[Entries supplied]

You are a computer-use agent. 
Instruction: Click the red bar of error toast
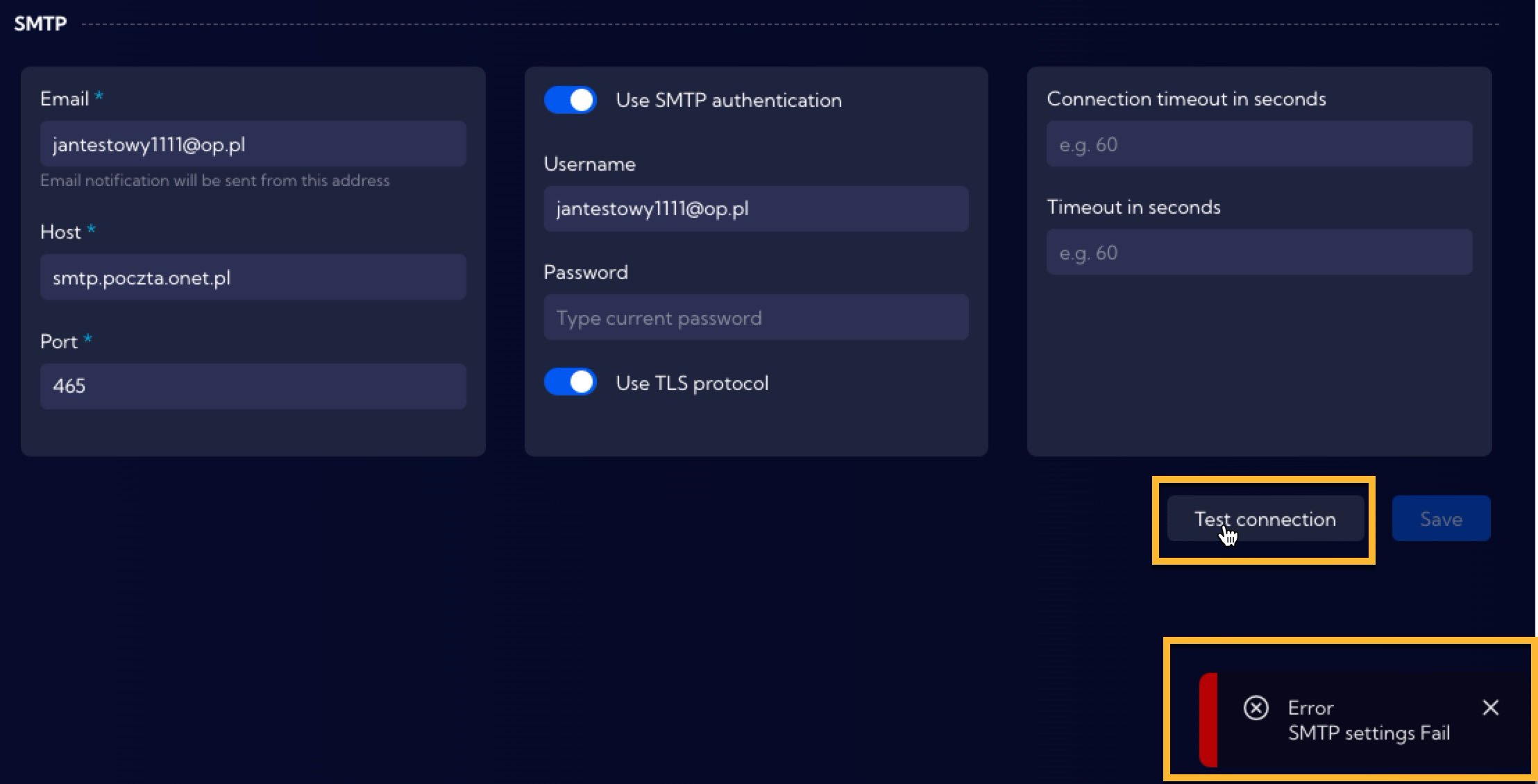point(1208,719)
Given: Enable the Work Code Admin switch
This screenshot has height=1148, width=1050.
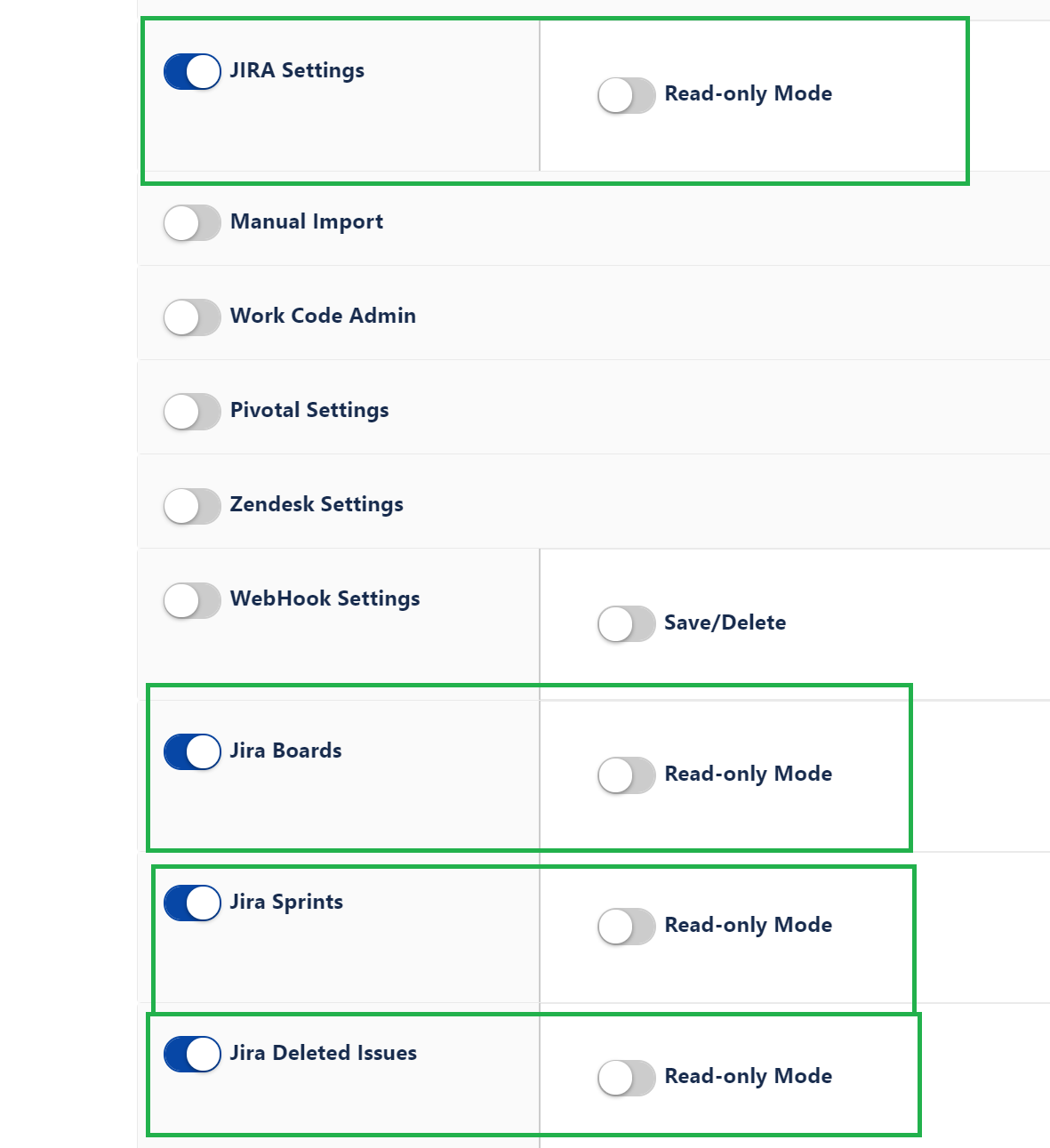Looking at the screenshot, I should [x=191, y=317].
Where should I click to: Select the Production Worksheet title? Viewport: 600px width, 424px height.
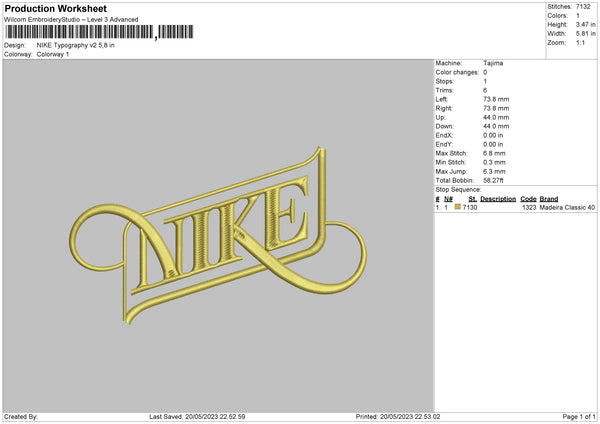tap(56, 8)
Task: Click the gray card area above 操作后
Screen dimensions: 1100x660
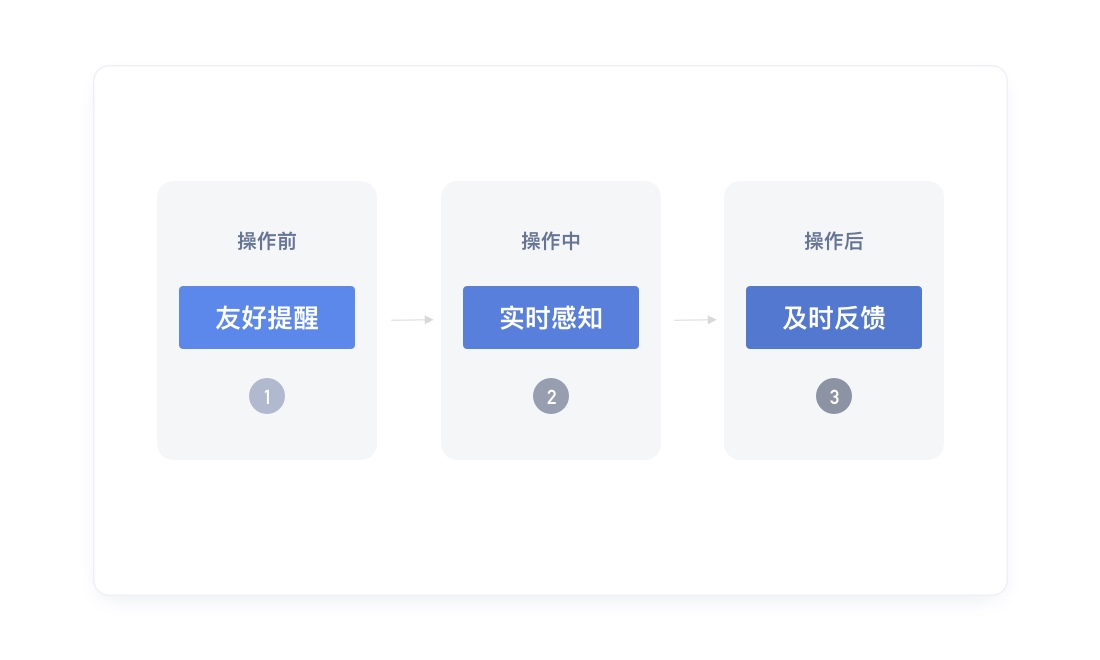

[/Entries supplied]

** Work instruction **
All preceding records should be duplicated verbatim, images excepted.

** Result of the task **
You are a computer-use agent. 
Instruction: Click the red bar of error toast
point(1208,719)
Given: Enable the Work Code Admin switch
This screenshot has height=1148, width=1050.
Looking at the screenshot, I should [x=191, y=317].
Where should I click to: Select the Production Worksheet title? Viewport: 600px width, 424px height.
tap(56, 8)
Task: Click the gray card area above 操作后
Screen dimensions: 1100x660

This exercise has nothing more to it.